Понятно, что после подавления Пражской весны в отечественном воздухе похолодало. Этот холод стал еще ощутимей после разгона редколлегии «Нового мира» в начале 1970 года. Однако реальные факты, остававшиеся почти не замеченными нашим гуманитарным сообществом, до сего дня сохранившим привычку к априорным суждениям, противоречили почти всеобщей уверенности в том, что все достигнутое за предшествующие годы потеряно[726]. Между тем достигнутое не так легко теряется (что не все видят и в сегодняшней России, но не о том речь). Так, новоназначенная редколлегия «Нового мира» была смущена (представьте себе!) окружившим ее несомненным общественным презрением и в первые годы отнюдь не спешила потрошить добротный редакционный портфель. А сотрудники редакции — А. С. Берзер, К. Н. Озерова, Инна Борисова — приняли решение остаться на некоторое время на своем посту (несмотря на сильнейшее давление нескольких бывших членов редколлегии, не стеснявшихся прямого шантажа в своем желании непременно гордо оставить на месте журнала выжженное поле). Их целью было — успеть ввести в литературный процесс хотя бы несколько новых имен и произведений.

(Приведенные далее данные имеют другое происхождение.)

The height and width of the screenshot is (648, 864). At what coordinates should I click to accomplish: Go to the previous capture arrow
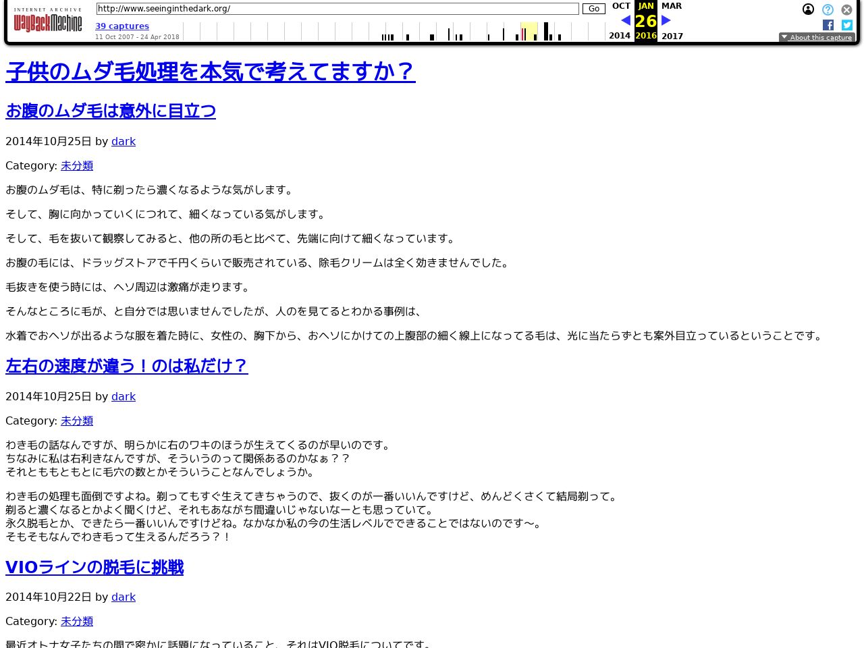pyautogui.click(x=626, y=21)
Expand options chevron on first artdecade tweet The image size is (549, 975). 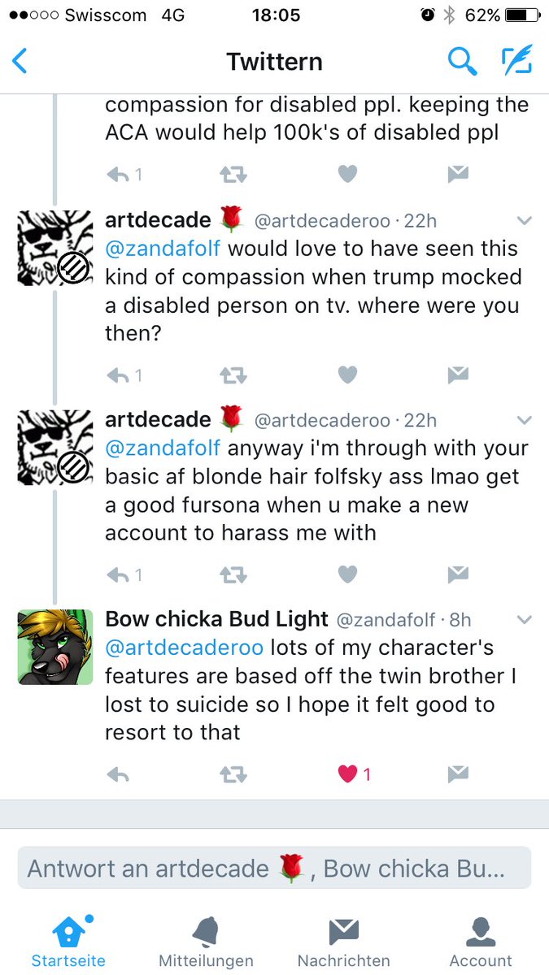coord(525,221)
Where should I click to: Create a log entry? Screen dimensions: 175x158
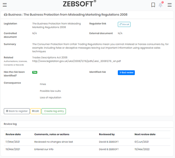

Меня лично они просили не забирать статью, готовившуюся для «старого» «Нового мира». Могу свидетельствовать, что после ожесточенных препирательств с одним из наиболее ретроградных членов новой редколлегии (об этом рассказано в «Постскриптуме» к статье в 1-м томе моих «Избранных работ») «Заметки о языке современной прозы» были напечатаны в том виде, в котором вряд ли их удалось бы протащить сквозь частокол уверенной в себе и в своем непогрешимом знании литературы прежней редколлегии. Таковы были фиоритуры и фортели советской литературно-общественной жизни.